I was just thinking about my career trajectory recently and then traveled down memory lane to my other career aspirations that never came to fruition. I currently work in publishing, but while I was in graduate school I would think to myself that if publishing didn’t work out I’d become a nurse because they always need nurses. (And I would be a good member of any zombie apocalypse team, obviously.)
Before a nurse, in my sophomore year in college, I was obsessed with Tetris and considered becoming a Professional Tetris Player; I liked it that much. I’m pretty awesome at Tetris. I even bought a Tetris necklace online. It broke soon after I bought it and much like my other phases, Tetris faded as a pastime.
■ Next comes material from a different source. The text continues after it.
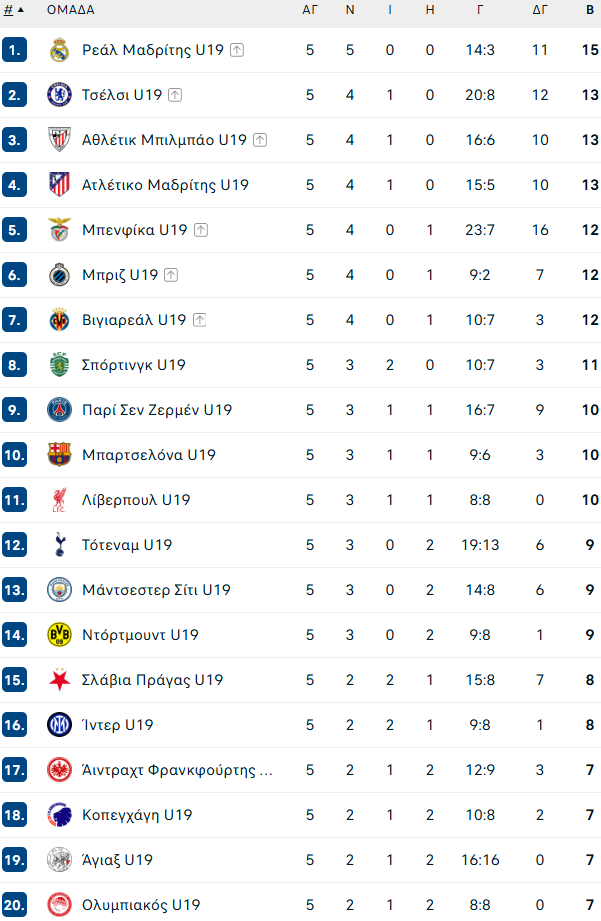Click the Chelsea U19 club crest
This screenshot has height=921, width=601.
pos(59,95)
Before college, while still in high school, I went through a lot of phases, so to speak, including one was what I considered emo, though only my soul was black and not my clothes and hair. It’s during that time I became obsessed with music, going to local shows, and thought I was a good writer. Being a music journalist seemed fitting, but SO MUCH EFFORT when all I wanted was to listen to obscure music (~Karate High School~).
Before puberty had taken over in middle school, I could think of nothing I’d rather be than a dermatologist, where I’d be able to solve all of my acne problems. I never wanted to tell anyone this career goal because I was afraid it would draw attention to my face and people would make fun of me. There’s also a ton of work that derm’s don’t get credit for, like detecting skin cancer. That’s not what I was interested in (depressing subject matter to a middle schooler).
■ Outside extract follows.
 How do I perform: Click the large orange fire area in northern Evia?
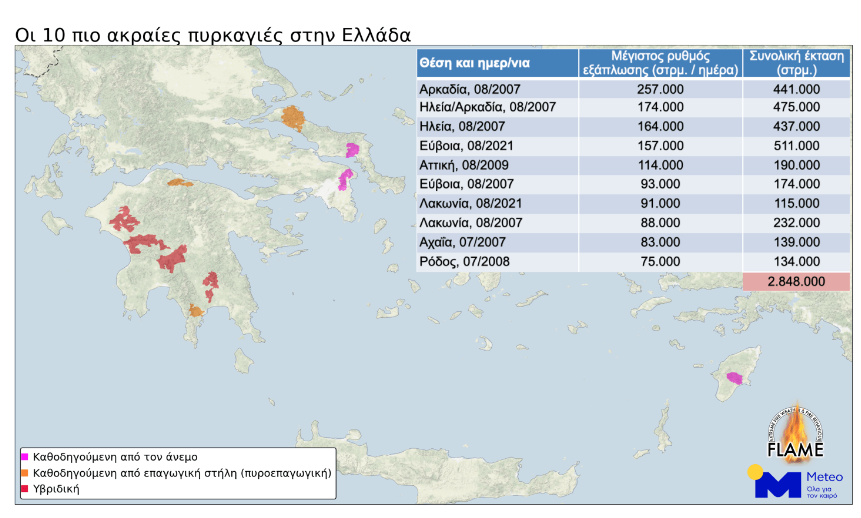293,118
Before life was complicated by boys and SAT prep, in the fourth grade, my aspirations were on the track for stardom. After being the lead kid in a church play, I could think of nothing I enjoyed more than the attention that comes with being an actress. And I was good at delivering lines on the stage. Stage fright? No way. It wasn’t a character I was playing. It was me.
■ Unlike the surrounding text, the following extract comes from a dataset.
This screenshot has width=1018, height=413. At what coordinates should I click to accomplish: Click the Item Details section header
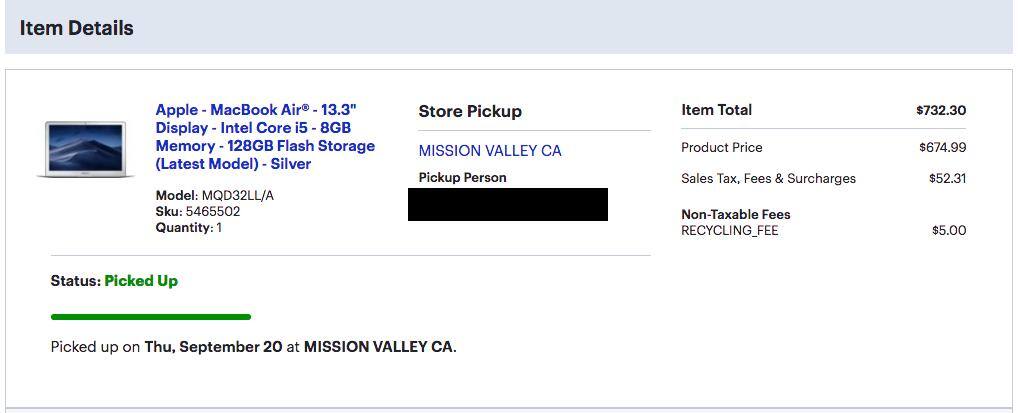coord(76,28)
But my first career aspirations were more simple. When I was five years old I wanted to be called Mary and be a waitress. It’s appropriate that I would re-name myself after the selfless virgin (not that I knew what that meant at the time). A waitress seemed easy, I suppose. And I’m good at pouring drinks and setting the table, as I’m sure my mother could attest.
As for the future, I’m pretty set on publishing, ideally as an Editor or Publisher, but I’m not opposed to being a travel blogger–should the opportunity arise! 🙂
What are/ were some of your strange career goals?